Last month, the justices agreed to take up a challenge to the so called "public charge" rule brought by The Legal Aid Society, various groups and state and local officials. But in a brief letter to the court on Tuesday, Acting Solicitor General Elizabeth Prelogar told the justices that both sides had agreed that the challenge should be dismissed.
As reported by CNN, Susan Welber, a staff attorney at the Legal Aid Society, said in an interview that the filing means that the Trump rule will "now be blocked while the Biden administration continues its review process and decides what the new will be."
In a statement released today noting that it is “neither in the public interest nor an efficient use of limited government resources” to continue to defend the Public Charge Rule, DHS announced that the Department of Justice will no longer pursue appellate review of judicial decisions invalidating or enjoining its enforcement.
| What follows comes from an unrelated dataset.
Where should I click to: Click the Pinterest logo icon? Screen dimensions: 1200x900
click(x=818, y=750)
Per DHS, “Once the previously entered judicial invalidation of the 2019 Rule becomes final, the 1999 interim field guidance on the public charge inadmissibility provision (i.e., the policy that was in place before the 2019 Rule) will apply.”
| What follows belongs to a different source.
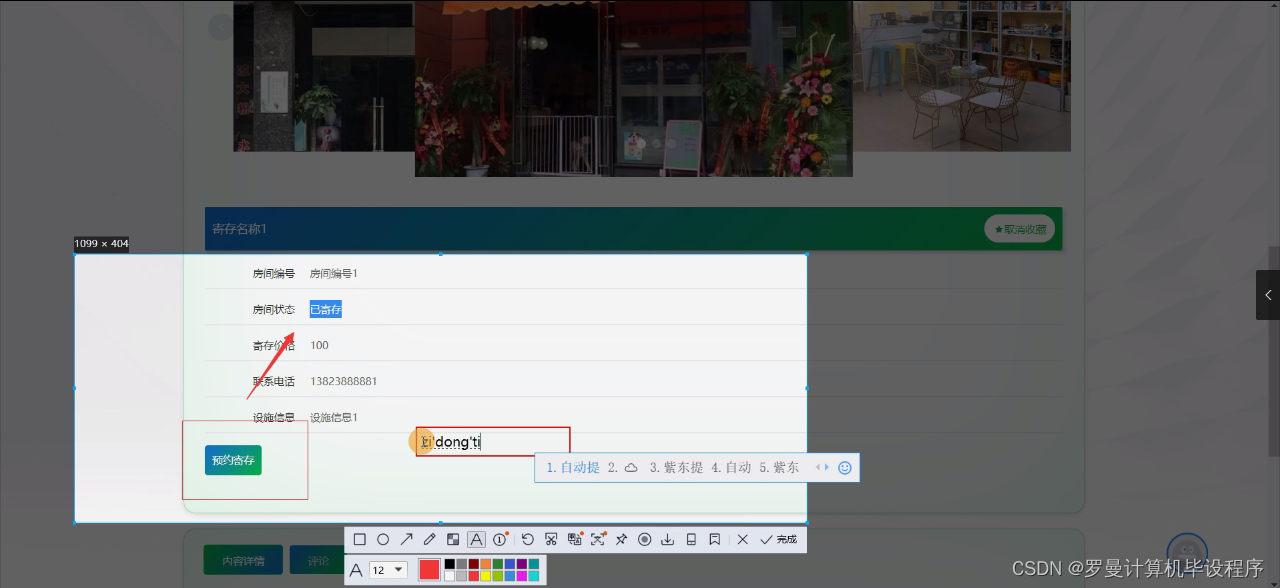Select the arrow annotation tool
Screen dimensions: 1280x588
click(406, 539)
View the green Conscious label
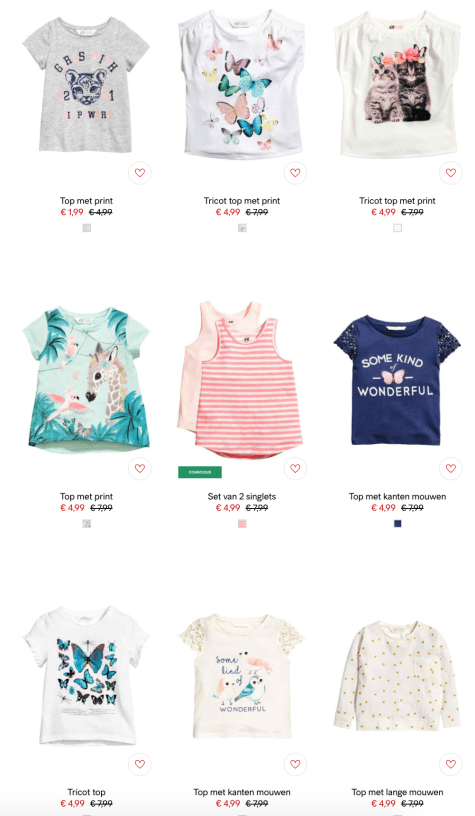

Accordingly, the government has moved to dismiss the appeals pending before the circuit courts of appeals as well, including Cook County v. Wolf, pending in the Seventh Circuit Court of Appeals. Today, the Seventh Circuit issued its mandate in the Cook County case, meaning the decisions of the district court permanently vacating the rule will become the law of the land in the absence of further developments.
We are waiting on further guidance from USCIS on implementation of these expected orders and will provide additional updates as they are released. As of this moment, Form I-944 remains in effect.
President Joe Biden had called for the immediate review of the rule in an executive order which, he said, "should consider and evaluate" the effects of the rule and recommend steps agencies should take "to clearly communicate current public charge policies and proposed changes, if any, to reduce fear and confusion among impacted communities."
District Court Denies WashTech Bid to Toss Optional Practical Training for International Students (Nov. 30, 2020)
The Washington Alliance of Technology Workers union (WashTech) has been litigating in the U.S. District Court for the District of Columbia since 2016 against both the 2016 24-month STEM Optional Practical Training (OPT) rule and the standard 12-month post-completion OPT rule, raising many of the same substantive issues it raised in a prior, unsuccessful suit against the 2008 17-month STEM OPT rule.
In a November 30, 2020 order, the district court denied Washtech’s motions of summary judgement and granted the Department of Justice’s cross-motions for summary judgement. An opinion explaining the reasons for the court’s decision is expected in the next 60 days. Importantly, the court’s order is not a final order subject to appeal, and thus this stage of litigation is not yet ended. If the court's eventual final judgement is—as expected—consistent with the order on the motions and goes against Washtech, Washtech could file a notice of appeal within 60 days of the final judgement.